◆ Exercise instructions ◆
In the passage on fine-tuning a BERT classifier, list every value given to the `name` argument inside the `build_classifier_model` function.

◆ Article ◆
......

For the fine-tuning we are going to use the `pooled_output` array.

## Define the model

Here we create a very simple fine-tuned model, with the preprocessing model, the selected BERT model, one Dense and a Dropout layer. The parameter to the Dropout layer can be increased to make the model more robust.


In [None]:
def build_classifier_model():
    text_input = tf.keras.layers.Input(shape=(), dtype=tf.string, name='text')
    preprocessing_layer = hub.KerasLayer(tfhub_handle_preprocess, name='preprocessing')
    encoder_inputs = preprocessing_layer(text_input)
    encoder = hub.KerasLayer(tfhub_handle_encoder, trainable=True, name='BERT_encoder')
    outputs = encoder(encoder_inputs)
    net = outputs['pooled_output']
    net = tf.keras.layers.Dropout(0.1)(net)
    net = tf.keras.layers.Dense(1, activation=None, name='classifier')(net)
    return tf.keras.Model(text_input, net)

Let's check that the model runs with the output of the preprocessing model.

In [None]:
classifier_model = build_classifier_model()
bert_raw_result = classifier_model(tf.constant(test_text))
print(tf.sigmoid(bert_raw_result))

The output is meaningless, because the model has not been trained yet but it verifies that the model runs with the preprocessing.

Let's take a look at the model's structure.

In [None]:
tf.keras.utils.plot_model(classifier_model)

***
## Model training
We now have all the pieces to train a model, including the preprocessing module, BERT encoder, data, and classifier.
***

### Loss function

Since this is a binary classification problem (that is, there are only two outcomes, "positive" and "negative", we'll use `losses.BinaryCrossEntropy` loss function. A problem with several possible outcomes, such as an intent identification problem, would use categorical cross entropy.
Similarly, the metric should be "binary accuracy", rather than "accuracy".
Cross-entropy estimates the loss by scoring the average difference between the actual and predicted probability distributions for all classes.


In [None]:
loss = tf.keras.losses.BinaryCrossentropy(from_logits=True)

metrics = tf.metrics.BinaryAccuracy()

### Optimizer

For fine-tuning, we'll use the same optimizer that BERT was originally trained with: the "Adaptive Moments" (Adam). Adam is popular because it is fast and efficient.

In line with the BERT paper, the initial learning rate is smaller for fine-tuning (best of 5e-5, 3e-5, 2e-5). BERT generally does best with very small learning rates for fine-tuning.

In [None]:
epochs = 15

steps_per_epoch = tf.data.experimental.cardinality(train_ds).numpy()
print(steps_per_epoch)

num_train_steps = steps_per_epoch * epochs
# a linear warmup phase over the first 10%
num_warmup_steps = int(0.1*num_train_steps)

init_lr = 3e-5 

optimizer = optimization.create_optimizer(init_lr=init_lr,
                                          num_train_steps=num_train_steps,
                                          num_warmup_steps=num_warmup_steps,
                                          optimizer_type='adamw')

......

◆ Provided information ◆

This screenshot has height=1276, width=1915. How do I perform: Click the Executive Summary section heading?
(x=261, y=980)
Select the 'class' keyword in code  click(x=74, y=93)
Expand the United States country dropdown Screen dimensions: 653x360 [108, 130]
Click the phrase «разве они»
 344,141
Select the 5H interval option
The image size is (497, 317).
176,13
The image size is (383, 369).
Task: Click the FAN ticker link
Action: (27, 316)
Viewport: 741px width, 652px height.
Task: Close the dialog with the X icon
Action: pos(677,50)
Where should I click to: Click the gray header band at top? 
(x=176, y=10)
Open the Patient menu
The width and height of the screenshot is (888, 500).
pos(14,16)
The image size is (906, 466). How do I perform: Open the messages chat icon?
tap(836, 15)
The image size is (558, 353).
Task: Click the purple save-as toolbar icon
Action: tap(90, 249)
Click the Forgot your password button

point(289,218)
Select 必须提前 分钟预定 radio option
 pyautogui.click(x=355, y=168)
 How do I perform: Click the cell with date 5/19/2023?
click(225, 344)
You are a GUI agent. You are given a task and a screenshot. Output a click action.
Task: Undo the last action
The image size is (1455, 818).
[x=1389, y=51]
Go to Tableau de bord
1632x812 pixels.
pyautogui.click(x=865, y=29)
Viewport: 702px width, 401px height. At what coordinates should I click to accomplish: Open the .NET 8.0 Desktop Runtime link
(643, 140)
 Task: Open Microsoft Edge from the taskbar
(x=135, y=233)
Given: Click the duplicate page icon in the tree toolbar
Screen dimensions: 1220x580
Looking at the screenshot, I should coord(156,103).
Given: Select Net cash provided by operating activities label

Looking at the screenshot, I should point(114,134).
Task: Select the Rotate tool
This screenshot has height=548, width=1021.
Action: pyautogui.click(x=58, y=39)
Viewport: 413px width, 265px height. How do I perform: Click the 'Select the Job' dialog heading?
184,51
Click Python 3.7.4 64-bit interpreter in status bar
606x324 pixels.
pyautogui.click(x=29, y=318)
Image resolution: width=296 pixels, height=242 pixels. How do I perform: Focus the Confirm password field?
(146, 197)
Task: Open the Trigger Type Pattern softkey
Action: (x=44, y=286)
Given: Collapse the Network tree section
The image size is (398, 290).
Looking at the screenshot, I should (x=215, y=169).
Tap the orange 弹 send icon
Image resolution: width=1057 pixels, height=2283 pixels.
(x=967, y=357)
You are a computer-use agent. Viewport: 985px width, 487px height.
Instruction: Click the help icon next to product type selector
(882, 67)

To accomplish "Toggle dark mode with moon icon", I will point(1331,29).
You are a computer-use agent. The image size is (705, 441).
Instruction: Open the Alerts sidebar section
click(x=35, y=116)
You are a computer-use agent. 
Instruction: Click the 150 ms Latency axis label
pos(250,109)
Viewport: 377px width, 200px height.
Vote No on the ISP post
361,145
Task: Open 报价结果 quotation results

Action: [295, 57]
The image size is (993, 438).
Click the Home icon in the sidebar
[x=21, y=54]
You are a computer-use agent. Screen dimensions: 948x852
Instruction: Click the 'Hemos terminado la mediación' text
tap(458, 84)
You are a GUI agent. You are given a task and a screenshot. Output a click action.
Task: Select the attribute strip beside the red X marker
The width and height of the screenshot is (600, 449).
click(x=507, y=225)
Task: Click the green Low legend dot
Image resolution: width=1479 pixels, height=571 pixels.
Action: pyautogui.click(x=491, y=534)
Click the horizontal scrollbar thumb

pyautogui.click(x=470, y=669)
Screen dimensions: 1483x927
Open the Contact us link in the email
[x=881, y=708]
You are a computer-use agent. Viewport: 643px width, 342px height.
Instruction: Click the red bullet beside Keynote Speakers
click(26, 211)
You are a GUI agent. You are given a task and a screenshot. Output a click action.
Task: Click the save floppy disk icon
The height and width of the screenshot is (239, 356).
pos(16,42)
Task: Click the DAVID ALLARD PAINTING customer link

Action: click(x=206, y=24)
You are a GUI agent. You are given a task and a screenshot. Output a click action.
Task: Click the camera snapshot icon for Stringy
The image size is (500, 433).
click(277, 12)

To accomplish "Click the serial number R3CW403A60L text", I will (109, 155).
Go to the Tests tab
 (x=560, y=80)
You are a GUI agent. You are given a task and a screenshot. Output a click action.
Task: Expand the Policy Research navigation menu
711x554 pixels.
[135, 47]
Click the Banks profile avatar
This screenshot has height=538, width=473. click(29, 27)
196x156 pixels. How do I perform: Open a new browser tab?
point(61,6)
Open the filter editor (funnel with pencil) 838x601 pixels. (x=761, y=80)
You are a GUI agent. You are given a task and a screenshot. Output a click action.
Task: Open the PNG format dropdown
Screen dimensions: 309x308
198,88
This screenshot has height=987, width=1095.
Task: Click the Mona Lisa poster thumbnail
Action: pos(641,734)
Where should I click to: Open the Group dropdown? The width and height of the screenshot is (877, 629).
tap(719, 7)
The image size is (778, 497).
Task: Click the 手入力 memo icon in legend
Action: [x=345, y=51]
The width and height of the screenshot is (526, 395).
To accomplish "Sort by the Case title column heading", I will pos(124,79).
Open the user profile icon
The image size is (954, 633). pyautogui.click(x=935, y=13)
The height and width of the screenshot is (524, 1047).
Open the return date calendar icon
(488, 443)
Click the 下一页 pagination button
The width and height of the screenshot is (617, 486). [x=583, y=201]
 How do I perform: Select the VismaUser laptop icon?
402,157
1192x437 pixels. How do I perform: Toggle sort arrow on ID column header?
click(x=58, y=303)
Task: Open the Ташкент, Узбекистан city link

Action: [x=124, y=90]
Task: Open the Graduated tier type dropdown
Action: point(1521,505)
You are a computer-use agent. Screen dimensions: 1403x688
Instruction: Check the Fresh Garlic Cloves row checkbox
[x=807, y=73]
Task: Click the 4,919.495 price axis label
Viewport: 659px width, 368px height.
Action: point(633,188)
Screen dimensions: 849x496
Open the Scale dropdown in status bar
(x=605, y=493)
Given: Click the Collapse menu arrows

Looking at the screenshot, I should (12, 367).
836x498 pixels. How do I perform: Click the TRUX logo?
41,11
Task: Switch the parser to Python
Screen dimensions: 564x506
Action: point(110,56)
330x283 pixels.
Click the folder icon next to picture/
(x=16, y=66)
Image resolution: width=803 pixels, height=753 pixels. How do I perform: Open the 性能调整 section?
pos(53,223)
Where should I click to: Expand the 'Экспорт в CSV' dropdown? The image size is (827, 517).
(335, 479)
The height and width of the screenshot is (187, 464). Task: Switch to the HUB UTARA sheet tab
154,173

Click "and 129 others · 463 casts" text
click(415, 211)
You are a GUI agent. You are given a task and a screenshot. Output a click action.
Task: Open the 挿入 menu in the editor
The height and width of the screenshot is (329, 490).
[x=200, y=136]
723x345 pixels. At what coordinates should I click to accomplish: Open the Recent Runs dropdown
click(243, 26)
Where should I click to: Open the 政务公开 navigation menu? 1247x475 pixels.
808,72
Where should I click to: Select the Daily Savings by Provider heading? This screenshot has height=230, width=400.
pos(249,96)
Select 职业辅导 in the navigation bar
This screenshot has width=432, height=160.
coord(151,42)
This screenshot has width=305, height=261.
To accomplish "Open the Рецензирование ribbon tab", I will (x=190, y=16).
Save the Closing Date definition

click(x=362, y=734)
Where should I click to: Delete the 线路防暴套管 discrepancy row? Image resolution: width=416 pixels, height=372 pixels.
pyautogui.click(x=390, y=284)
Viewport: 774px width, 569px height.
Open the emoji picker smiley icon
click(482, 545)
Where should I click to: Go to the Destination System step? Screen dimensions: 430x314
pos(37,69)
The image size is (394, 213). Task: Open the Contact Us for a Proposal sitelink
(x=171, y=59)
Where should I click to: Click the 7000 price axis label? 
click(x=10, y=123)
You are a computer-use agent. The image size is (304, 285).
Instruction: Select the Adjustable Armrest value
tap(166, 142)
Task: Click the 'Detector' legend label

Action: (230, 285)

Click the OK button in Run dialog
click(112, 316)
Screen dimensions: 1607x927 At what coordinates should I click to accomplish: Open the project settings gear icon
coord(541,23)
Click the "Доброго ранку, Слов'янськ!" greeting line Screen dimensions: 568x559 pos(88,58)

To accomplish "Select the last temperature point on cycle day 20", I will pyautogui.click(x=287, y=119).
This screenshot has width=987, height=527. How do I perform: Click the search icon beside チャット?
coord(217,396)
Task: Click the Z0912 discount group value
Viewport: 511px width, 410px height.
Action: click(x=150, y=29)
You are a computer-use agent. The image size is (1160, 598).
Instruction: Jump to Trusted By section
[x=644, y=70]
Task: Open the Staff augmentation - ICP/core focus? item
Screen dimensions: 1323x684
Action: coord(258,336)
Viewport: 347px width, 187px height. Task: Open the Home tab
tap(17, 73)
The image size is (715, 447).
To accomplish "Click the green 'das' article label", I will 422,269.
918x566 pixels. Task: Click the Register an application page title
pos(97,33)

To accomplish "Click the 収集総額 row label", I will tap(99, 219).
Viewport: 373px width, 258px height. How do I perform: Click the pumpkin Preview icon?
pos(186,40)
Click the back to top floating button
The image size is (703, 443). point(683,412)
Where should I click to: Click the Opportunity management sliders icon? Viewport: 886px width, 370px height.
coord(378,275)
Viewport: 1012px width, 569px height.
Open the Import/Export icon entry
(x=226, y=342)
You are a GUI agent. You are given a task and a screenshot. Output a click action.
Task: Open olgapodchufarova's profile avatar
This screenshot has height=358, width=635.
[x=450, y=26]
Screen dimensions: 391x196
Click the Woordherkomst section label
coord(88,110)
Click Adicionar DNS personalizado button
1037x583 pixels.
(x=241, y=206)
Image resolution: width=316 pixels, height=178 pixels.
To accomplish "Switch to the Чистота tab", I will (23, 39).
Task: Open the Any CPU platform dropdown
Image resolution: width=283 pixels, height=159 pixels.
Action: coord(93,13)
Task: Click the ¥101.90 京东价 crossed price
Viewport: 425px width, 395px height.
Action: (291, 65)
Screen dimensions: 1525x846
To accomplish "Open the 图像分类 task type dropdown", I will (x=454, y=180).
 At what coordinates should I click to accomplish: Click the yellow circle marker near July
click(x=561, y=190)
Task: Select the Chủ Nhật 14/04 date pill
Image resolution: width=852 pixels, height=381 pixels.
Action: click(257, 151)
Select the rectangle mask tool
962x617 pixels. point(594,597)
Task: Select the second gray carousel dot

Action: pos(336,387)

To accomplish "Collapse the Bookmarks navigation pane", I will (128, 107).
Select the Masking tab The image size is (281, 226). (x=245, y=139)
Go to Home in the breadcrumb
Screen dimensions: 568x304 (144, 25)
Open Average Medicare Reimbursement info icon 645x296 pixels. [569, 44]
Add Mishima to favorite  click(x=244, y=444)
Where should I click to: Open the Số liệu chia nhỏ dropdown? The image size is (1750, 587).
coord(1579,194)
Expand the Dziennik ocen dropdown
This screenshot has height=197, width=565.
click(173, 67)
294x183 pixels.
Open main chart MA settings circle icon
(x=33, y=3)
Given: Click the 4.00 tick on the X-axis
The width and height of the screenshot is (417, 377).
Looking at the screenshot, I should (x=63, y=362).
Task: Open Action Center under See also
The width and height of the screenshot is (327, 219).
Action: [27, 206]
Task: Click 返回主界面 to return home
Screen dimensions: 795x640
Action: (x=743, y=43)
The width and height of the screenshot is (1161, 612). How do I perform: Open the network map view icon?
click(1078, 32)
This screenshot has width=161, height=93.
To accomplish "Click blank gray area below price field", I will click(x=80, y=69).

......

◆ Result of this exercise ◆
- text
- preprocessing
- BERT_encoder
- classifier